Every line of the records below from the line with "Where should I click to: Click the Xbox" up to and including the line with "You are a computer-use agent. Image resolution: width=2048" must be reproduced exactly, and no line outside that range.

-------- Listed entries

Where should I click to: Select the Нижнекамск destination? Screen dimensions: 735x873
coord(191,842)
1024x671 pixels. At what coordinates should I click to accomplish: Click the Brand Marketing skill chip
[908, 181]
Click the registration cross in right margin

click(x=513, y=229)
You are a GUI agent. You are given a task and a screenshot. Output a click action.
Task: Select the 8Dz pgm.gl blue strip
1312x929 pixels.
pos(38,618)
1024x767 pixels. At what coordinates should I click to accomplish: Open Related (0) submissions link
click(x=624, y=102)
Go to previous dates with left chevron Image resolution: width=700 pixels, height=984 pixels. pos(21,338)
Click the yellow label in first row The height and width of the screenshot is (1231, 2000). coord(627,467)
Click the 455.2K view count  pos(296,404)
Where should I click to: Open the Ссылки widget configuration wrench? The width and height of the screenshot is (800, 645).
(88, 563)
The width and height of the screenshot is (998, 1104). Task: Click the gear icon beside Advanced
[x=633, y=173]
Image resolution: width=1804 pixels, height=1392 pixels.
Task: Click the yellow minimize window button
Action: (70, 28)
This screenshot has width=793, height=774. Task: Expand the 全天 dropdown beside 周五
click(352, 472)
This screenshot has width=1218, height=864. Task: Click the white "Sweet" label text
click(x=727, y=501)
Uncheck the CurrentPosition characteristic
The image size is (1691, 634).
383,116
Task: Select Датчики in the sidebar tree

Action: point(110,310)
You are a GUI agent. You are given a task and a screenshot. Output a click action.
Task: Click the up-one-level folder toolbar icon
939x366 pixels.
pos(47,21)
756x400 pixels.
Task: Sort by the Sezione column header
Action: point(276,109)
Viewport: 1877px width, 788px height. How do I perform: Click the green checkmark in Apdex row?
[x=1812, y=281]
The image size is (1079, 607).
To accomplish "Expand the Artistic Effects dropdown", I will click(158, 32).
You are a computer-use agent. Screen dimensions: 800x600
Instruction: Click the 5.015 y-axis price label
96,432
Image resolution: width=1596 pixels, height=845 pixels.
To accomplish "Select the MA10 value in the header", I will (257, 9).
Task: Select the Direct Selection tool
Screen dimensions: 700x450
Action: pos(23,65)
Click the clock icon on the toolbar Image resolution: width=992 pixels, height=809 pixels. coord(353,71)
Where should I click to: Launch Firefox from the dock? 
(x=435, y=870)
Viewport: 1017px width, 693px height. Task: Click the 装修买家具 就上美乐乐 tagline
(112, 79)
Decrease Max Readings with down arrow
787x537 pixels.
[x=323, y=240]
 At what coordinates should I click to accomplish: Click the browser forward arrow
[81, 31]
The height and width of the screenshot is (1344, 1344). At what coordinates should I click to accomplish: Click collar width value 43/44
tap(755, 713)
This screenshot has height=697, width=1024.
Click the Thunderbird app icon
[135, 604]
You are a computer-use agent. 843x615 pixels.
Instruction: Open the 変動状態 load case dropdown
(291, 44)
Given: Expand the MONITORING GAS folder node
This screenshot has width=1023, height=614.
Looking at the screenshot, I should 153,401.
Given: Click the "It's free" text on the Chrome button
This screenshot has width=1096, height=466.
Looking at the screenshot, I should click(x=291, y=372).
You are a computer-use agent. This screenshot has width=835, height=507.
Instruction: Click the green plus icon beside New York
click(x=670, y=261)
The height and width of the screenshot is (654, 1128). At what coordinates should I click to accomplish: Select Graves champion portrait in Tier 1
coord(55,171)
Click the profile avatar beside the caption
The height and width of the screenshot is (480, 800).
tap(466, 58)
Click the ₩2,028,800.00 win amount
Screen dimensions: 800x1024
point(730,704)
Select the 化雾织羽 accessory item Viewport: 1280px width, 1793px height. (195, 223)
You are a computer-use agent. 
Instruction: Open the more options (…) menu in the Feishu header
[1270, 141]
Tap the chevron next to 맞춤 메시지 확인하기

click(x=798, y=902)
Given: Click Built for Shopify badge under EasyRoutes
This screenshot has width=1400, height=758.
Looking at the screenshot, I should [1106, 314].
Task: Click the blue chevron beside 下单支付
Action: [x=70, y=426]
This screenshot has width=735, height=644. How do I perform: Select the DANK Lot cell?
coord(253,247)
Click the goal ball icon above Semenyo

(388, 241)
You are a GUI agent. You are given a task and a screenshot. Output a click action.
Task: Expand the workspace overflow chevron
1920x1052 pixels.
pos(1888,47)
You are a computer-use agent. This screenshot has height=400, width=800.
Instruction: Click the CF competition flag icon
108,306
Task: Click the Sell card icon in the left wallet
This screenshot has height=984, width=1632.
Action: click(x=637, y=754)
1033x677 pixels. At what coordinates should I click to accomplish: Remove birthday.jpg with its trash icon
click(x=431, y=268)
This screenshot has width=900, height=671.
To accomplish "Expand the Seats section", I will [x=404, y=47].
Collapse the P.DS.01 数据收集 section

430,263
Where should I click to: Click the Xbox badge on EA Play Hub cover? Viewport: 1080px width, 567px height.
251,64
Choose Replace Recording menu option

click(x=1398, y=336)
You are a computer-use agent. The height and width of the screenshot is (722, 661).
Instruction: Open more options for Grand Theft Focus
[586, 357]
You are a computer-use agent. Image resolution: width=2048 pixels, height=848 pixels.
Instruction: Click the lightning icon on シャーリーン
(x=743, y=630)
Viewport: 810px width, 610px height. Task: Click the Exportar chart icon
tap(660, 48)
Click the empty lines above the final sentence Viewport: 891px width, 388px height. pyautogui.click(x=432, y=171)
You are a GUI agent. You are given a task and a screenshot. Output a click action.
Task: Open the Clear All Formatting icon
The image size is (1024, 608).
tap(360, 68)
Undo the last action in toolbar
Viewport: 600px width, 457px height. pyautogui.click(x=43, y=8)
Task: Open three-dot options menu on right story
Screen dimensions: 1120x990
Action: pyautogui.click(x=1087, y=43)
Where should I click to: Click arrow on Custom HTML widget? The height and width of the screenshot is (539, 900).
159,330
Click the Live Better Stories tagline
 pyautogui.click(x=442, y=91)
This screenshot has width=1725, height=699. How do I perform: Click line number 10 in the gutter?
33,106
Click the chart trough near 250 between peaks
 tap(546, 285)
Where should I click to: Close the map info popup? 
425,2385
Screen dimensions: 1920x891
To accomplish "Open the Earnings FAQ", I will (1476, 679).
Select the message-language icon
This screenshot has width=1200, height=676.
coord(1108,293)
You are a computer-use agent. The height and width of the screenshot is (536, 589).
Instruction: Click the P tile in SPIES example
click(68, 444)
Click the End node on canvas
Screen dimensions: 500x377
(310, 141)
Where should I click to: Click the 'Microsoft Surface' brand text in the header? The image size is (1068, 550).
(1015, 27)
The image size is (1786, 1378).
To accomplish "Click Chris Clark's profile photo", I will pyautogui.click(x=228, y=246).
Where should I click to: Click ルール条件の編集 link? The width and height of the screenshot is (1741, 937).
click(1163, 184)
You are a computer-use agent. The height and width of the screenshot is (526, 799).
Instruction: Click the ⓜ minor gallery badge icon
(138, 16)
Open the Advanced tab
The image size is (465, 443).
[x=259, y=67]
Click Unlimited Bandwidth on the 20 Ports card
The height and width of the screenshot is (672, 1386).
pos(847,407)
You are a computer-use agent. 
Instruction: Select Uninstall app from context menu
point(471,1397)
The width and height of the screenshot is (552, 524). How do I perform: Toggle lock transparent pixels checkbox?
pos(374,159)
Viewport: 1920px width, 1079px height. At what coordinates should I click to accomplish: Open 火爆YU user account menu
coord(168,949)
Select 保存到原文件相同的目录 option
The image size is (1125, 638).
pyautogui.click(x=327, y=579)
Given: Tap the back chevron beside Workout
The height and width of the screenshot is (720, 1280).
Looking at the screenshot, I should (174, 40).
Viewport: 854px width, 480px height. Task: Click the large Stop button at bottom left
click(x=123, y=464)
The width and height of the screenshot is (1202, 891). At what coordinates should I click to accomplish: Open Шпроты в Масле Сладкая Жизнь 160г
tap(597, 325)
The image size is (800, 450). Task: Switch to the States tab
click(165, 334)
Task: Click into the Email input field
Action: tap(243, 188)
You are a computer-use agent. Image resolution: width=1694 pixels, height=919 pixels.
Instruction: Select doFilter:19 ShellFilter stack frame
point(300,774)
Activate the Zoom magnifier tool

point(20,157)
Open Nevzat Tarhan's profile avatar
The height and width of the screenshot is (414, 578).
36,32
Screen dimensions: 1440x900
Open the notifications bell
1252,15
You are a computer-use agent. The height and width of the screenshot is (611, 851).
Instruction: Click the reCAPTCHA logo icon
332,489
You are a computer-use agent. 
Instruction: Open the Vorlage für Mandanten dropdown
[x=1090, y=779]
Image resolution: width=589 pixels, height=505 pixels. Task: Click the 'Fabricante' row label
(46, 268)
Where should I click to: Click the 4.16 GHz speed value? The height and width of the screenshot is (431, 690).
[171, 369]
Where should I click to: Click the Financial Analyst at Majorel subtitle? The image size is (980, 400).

----------------

#### Response for this exercise:
Where should I click to: Click the Xbox badge on EA Play Hub cover? Viewport: 1080px width, 567px height.
251,64
Choose Replace Recording menu option

click(x=1398, y=336)
You are a computer-use agent. The height and width of the screenshot is (722, 661).
Instruction: Open more options for Grand Theft Focus
[586, 357]
You are a computer-use agent. Image resolution: width=2048 pixels, height=848 pixels.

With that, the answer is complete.